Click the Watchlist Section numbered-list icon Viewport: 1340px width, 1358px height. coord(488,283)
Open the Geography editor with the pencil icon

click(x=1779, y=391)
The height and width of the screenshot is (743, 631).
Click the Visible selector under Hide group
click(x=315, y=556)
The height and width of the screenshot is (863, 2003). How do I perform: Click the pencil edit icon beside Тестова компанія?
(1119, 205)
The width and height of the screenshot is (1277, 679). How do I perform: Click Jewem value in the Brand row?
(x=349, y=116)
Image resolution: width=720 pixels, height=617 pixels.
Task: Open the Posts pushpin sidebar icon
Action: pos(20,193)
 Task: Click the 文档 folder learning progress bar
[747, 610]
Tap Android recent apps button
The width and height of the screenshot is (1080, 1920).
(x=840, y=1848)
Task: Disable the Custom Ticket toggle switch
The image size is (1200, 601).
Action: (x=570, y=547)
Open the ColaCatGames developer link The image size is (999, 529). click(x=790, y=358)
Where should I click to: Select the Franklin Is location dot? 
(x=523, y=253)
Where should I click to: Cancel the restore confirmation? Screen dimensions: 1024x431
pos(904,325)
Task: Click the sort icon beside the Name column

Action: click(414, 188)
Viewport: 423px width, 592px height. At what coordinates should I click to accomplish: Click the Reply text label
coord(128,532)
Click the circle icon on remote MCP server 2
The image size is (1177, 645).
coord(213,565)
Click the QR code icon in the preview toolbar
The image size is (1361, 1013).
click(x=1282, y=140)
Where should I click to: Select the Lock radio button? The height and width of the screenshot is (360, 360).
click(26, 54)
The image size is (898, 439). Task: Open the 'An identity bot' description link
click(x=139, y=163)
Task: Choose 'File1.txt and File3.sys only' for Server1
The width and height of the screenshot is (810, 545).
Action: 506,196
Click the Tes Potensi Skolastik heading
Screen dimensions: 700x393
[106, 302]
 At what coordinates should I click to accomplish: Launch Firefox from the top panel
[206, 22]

=======

__TASK GOAL__: Would you reproduce the whole listing above, word for word?

__EXERCISE OUTPUT__:
Click the Watchlist Section numbered-list icon Viewport: 1340px width, 1358px height. coord(488,283)
Open the Geography editor with the pencil icon

click(x=1779, y=391)
The height and width of the screenshot is (743, 631).
Click the Visible selector under Hide group
click(x=315, y=556)
The height and width of the screenshot is (863, 2003). How do I perform: Click the pencil edit icon beside Тестова компанія?
(1119, 205)
The width and height of the screenshot is (1277, 679). How do I perform: Click Jewem value in the Brand row?
(x=349, y=116)
Image resolution: width=720 pixels, height=617 pixels.
Task: Open the Posts pushpin sidebar icon
Action: pos(20,193)
 Task: Click the 文档 folder learning progress bar
[747, 610]
Tap Android recent apps button
The width and height of the screenshot is (1080, 1920).
(x=840, y=1848)
Task: Disable the Custom Ticket toggle switch
The image size is (1200, 601).
Action: (x=570, y=547)
Open the ColaCatGames developer link The image size is (999, 529). click(x=790, y=358)
Where should I click to: Select the Franklin Is location dot? 
(x=523, y=253)
Where should I click to: Cancel the restore confirmation? Screen dimensions: 1024x431
pos(904,325)
Task: Click the sort icon beside the Name column

Action: click(414, 188)
Viewport: 423px width, 592px height. At what coordinates should I click to accomplish: Click the Reply text label
coord(128,532)
Click the circle icon on remote MCP server 2
The image size is (1177, 645).
coord(213,565)
Click the QR code icon in the preview toolbar
The image size is (1361, 1013).
click(x=1282, y=140)
Where should I click to: Select the Lock radio button? The height and width of the screenshot is (360, 360).
click(26, 54)
The image size is (898, 439). Task: Open the 'An identity bot' description link
click(x=139, y=163)
Task: Choose 'File1.txt and File3.sys only' for Server1
The width and height of the screenshot is (810, 545).
Action: 506,196
Click the Tes Potensi Skolastik heading
Screen dimensions: 700x393
[106, 302]
 At what coordinates should I click to accomplish: Launch Firefox from the top panel
[206, 22]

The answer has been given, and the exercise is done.